I have a sample of my data as follows:
id = c(1, 2, 3, 4, 5, 1, 4, 7, 8, 3)
date = c("2020-12-31", "2020-12-31", "2020-12-31", "2020-12-31",
"2020-12-31", "01-01-2021", "01-01-2021", "01-01-2021", "01-01-2021",
"01-01-2021")
total = c(1, 4, 4, 15, 0, 12, 1, 1, 1, 0)

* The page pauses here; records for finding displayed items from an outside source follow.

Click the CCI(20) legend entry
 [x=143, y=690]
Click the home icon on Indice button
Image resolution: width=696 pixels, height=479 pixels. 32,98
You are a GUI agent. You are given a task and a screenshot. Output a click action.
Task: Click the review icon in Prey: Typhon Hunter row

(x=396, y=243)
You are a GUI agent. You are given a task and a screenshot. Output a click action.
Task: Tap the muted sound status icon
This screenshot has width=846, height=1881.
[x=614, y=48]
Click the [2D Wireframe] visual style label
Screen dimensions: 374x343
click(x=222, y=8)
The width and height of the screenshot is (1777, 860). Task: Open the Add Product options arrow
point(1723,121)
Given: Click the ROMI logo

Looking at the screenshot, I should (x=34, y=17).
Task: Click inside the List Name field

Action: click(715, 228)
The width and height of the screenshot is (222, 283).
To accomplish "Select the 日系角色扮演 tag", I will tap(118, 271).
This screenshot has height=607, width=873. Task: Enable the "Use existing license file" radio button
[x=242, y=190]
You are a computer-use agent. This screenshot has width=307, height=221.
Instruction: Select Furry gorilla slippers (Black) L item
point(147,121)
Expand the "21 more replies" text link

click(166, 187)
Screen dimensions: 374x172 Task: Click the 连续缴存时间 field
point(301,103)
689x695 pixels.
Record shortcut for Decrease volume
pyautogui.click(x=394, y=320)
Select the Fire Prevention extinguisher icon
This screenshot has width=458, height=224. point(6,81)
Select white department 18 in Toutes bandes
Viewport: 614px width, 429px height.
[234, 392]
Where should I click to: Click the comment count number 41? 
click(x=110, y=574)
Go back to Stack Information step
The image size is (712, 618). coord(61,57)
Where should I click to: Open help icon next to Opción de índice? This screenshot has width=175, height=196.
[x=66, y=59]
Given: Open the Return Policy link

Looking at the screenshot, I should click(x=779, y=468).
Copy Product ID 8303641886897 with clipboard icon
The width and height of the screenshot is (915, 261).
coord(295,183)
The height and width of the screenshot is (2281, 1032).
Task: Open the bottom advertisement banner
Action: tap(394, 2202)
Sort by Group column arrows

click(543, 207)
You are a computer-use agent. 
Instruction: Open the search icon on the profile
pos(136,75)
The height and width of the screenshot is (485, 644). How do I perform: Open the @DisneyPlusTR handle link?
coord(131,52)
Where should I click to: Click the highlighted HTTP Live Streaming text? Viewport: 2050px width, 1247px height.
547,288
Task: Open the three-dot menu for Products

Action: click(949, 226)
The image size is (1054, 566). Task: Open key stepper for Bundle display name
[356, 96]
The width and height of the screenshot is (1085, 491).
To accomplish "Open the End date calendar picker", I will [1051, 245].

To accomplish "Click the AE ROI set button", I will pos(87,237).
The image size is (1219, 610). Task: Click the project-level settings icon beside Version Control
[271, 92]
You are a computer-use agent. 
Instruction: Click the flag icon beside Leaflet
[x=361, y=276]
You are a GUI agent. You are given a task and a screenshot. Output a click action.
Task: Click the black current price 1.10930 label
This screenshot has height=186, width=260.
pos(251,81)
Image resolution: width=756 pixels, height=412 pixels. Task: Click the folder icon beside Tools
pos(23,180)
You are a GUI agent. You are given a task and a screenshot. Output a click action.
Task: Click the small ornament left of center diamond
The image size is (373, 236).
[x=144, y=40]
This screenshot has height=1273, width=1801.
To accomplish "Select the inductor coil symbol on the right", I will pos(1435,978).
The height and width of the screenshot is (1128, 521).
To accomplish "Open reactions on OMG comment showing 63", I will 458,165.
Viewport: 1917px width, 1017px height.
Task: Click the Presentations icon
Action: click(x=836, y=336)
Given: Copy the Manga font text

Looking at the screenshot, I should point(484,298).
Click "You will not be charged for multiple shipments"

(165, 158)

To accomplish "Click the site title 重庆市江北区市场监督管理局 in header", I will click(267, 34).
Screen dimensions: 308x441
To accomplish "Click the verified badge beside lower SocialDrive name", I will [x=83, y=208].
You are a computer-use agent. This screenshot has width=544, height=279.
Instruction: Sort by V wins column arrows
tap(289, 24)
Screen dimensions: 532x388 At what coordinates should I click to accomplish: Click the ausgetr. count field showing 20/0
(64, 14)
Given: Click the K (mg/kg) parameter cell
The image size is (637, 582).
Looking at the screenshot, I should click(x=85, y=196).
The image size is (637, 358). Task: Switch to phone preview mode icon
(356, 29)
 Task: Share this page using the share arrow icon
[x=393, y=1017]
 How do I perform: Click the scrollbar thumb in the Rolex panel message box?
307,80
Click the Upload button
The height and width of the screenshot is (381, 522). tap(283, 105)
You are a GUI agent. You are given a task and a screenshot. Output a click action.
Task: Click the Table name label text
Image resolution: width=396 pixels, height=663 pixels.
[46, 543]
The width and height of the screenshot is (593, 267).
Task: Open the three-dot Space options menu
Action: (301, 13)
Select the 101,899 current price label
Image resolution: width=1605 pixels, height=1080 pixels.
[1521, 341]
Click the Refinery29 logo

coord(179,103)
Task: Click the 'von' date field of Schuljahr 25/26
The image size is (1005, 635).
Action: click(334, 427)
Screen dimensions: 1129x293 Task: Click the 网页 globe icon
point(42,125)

data = data.frame(id, date, total)
I am trying to count how many times a "total" value occurs per date. So for example, for the date "2020-12-31"
the value 4
occurs twice but the value 1
only occurs once as it does for 15
and 0
for this date. And then for the date "01-01-2021"
the value 1
occurs three times and so on. Essentially I would like the out to result in:
day = c("2020-12-31", "01-01-2021")
one = c(1, 3)
two = c(0, 0)
three = c(0, 0)
four = c(2, 0)
five = c( 0, 0)
six = c(0, 0)
seven = c(0,0)
eight = c(0, 0)
nine = c(0,0)
ten = c(0,0)
eleven = c(0,0)
twelve = c(0,1)
thirteen = c(0,0)
fourteen = c(0,0)
fifteen = c(1,0)
df = data.frame(day, one, two, three, four, five, six, seven, eight, nine, ten, eleven, twelve, thirteen,
fourteen, fifteen)
so one column for the date and then the next 15 columns represent the number I am counting. (there are more dates for my data i just have not put them all in my example)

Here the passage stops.